When humans first crossed the Bering Strait into North America condors soared widely across the continent. Their fossils have been found along all the coastal regions of the contiguous US. But the megafauna–mastodons, ground sloths, and other giants–began to die off, and the scavengers that likely ate their carcasses also declined. By the time Lewis and Clark sighted condors in the Columbia River gorge in 1805, it appears they lived only from British Columbia down to Baja California. It is likely that marine mammals as well as elk fed these birds. In any case, as pioneers and settlers moved into the area, they dwindled, their range further shrank, and they became known as “California” condors.

Condors are huge. Their wingspan is routinely over nine feet. Their flight habits resemble those of their little cousins, turkey vultures. On spread wings they ride warm columns of air to thousands of feet up. Then they can float for miles and miles, seeking the dead animals below that will make their meals, all without once flapping their airplane wings after the initial labor of getting airborne.

Condors have keen eyesight, but they lack the sense of smell that turkey vultures have. So sometimes the smaller vultures can find a dinner carcass first. But if the hide is too thick, they cannot cut through it, and must await the condor, whose size and power allows it to rip through the tougher hides. Once a carcass is opened, first golden eagles may dine, then condors, and then the other scavengers.

Over the last couple centuries shooting, poisoning, egg-collecting, and harassment brought the number of California condors down to twenty-seven. In a desperate attempt to save them, the US Fish & Wildlife Service captured the last wild condors in 1987 and launched a breeding program that sought to bring them back by protecting them, avoiding inbreeding, and promoting egg-laying.
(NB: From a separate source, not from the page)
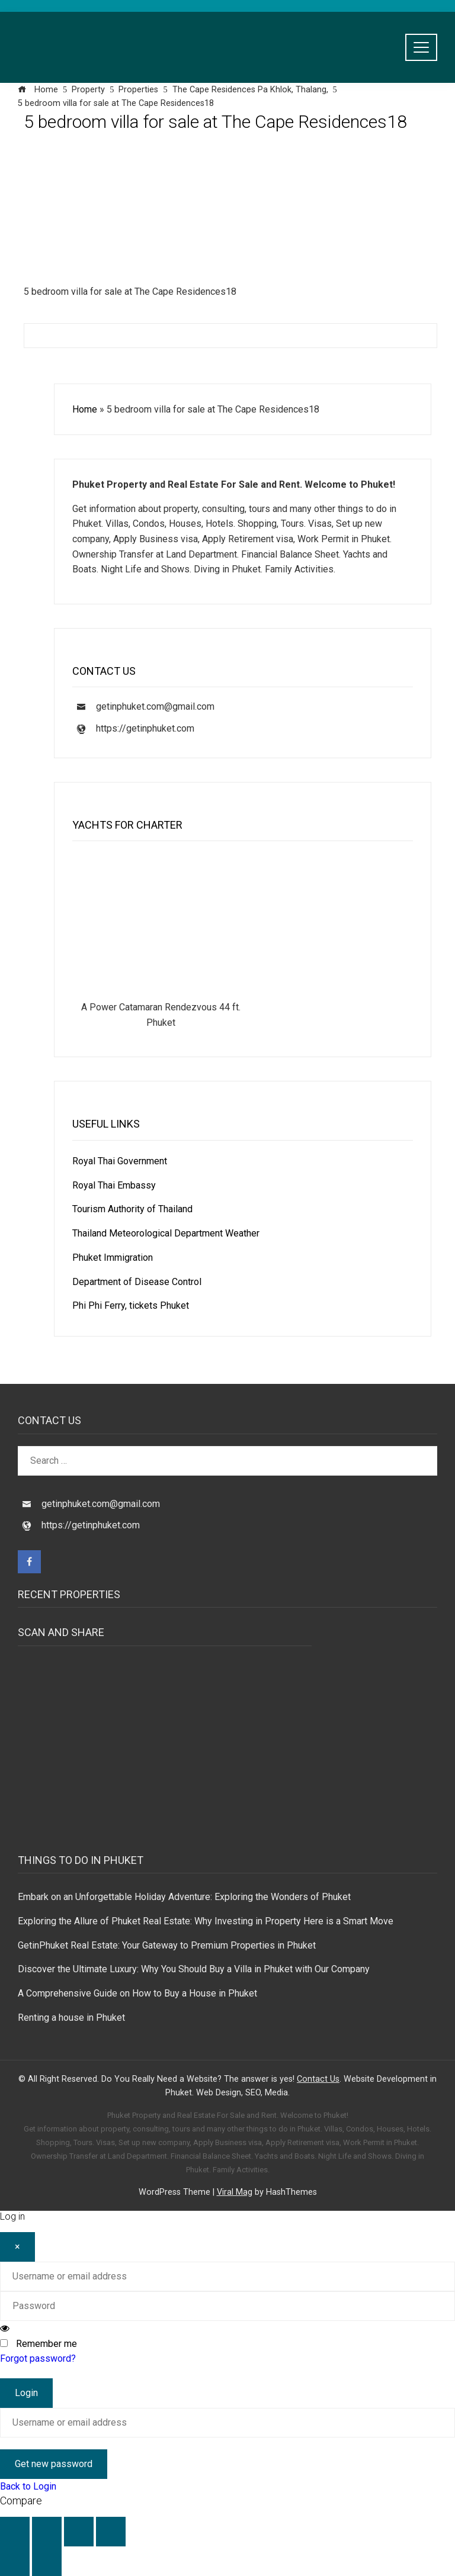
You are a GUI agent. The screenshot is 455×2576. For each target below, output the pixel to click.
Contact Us (318, 2079)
Condors reproduce slowly. They lay just one egg in a nest, and after two months of incubation the hatchling depends on its parents for at least another six months. With this long fledging period, the parents usually nest only every other year. The captive breeding team successfully doubled population growth by removing the first egg quickly, to be raised by hand.  The mother bird then was likely to lay a second egg, which the condors themselves incubated and raised.
The captive breeding program has been successful, so that now three hundred twenty-four condors are flying free in Arizona and Southern California. And now comes the North State’s turn.

In 2008 the Yurok tribe, centered along the lower Klamath River, began the work of returning the condor, prey-go-neesh by its older name, to North State skies. They collaborated with many groups and agencies, including US Fish and Wildlife, National and State Parks, and the Oregon, Los Angeles, and San Diego Zoos. They evaluated essential elements of habitat. They found that marine and terrestrial wildlife carcasses will likely be available to North State condors. They found that DDT and its related chemicals, which are still produced in South America, are at non-catastrophic levels this far north. They found that lead from ingested bullets could be fatal, and were working with hunters to replace lead bullets when the state banned lead bullets in 2019.

The tribe has also worked to develop their own capacity to acclimate new releases, monitor the birds, and treat them for problems such as lead poisoning.
The birds to be released in the North State will be young, just two years old. They can begin to breed at age seven or eight. The condor lifespan can be upwards of sixty years.  The plan is to release six birds each year for twenty years.

If there is a hole in our sky, the condors will begin to fill it this spring. The first two birds are slated to be released this April or May. Look skyward for updates!